▸ What to produce
Quote the passage from the forum thread below on rear filters for the 17-40L, starting with "Don't be ashamed, I" and going on through "the back holder...".

──────── Given text

# What (nd) filter to put in the 17-40L back filter holder?



## Marsu42 (Sep 20, 2013)

I recently realized my 17-40L has this back filter holder  and I now even have though of a use for it: With my 10x glass screw-in nd filter I don't get long enough shutter times for cloud blur in bright daylight, so I'd like to add another gel nd filter.

Question: What nd gels do I get to put behind the 17-40L?


----------



## Eli (Sep 20, 2013)

What?...


----------



## Marsu42 (Sep 20, 2013)

Eli said:


> What?...



What what? Did my elaborate English skills fail me? Are you familiar with the 17-40L?


----------



## Canon1 (Sep 20, 2013)

I've got a nice b+w drop in gel I don't use with my 17-40 anymore. Willing to trade for a screw on front element filter for my 500 f4is.


----------



## Rat (Sep 20, 2013)

Well, I'll be damned - I got a lens with a rear filter holder. Thanks for sharing, I'm curious what this will bring us


----------



## Marsu42 (Sep 20, 2013)

Rat said:


> Well, I'll be damned - I got a lens with a rear filter holder. Thanks for sharing



Don't be ashamed, I also wondered for some time what these four edgy things are for 

But I'm still open to any useful advice as for what gels work best for the back holder...


----------



## tiger82 (Sep 20, 2013)

I did just fine with cloud blur using a screw-in B&W ND3.0 77mm on my 17-40L. I got 30s and longer exposures with small apertures and low ISO.


----------



## Marsu42 (Sep 20, 2013)

tiger82 said:


> I did just fine with cloud blur using a screw-in B&W ND3.0 77mm on my 17-40L. I got 30s and longer exposures with small apertures and low ISO.



I also tried/did that but a) 30s isn't much to blur slow moving clouds significantly, ymmv in a tornado, b) to get the longest exposure you have to max. close the aperture which means iq loss and will show every single speck of dust on your sensor.

So a+b = putting another 3 stop gel behind the lens shouldn't hurt if it's cheap and iq is ok... the question still is: which?


----------



## tiger82 (Sep 20, 2013)

Try the Marumi 16.5 stop ND filter. I haven't had much luck stacking ND filters but the LEE 4x4 seems promising if I could ever get my hands on one.


----------



## Marsu42 (Sep 20, 2013)

tiger82 said:


> Try the Marumi 16.5 stop ND filter.



Well, my budget is already maxed out with the Heliopan 10x nd, I only want a quick/cheap gel nd addon for some shots - for water blur & people removal 10x is fine. 

Btw also adding an ir blocker to the gel holder would make sense in any case to avoid the color cast.


----------



## surapon (Sep 20, 2013)

────────────────
──────── Given information

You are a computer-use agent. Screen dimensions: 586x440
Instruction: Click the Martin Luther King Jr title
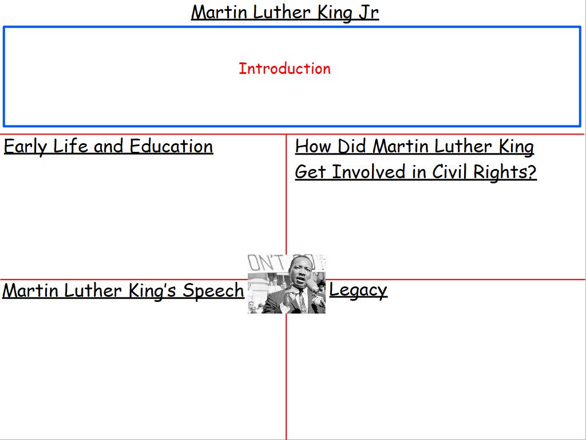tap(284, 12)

────────────────

▸ The response
Don't be ashamed, I also wondered for some time what these four edgy things are for 

But I'm still open to any useful advice as for what gels work best for the back holder...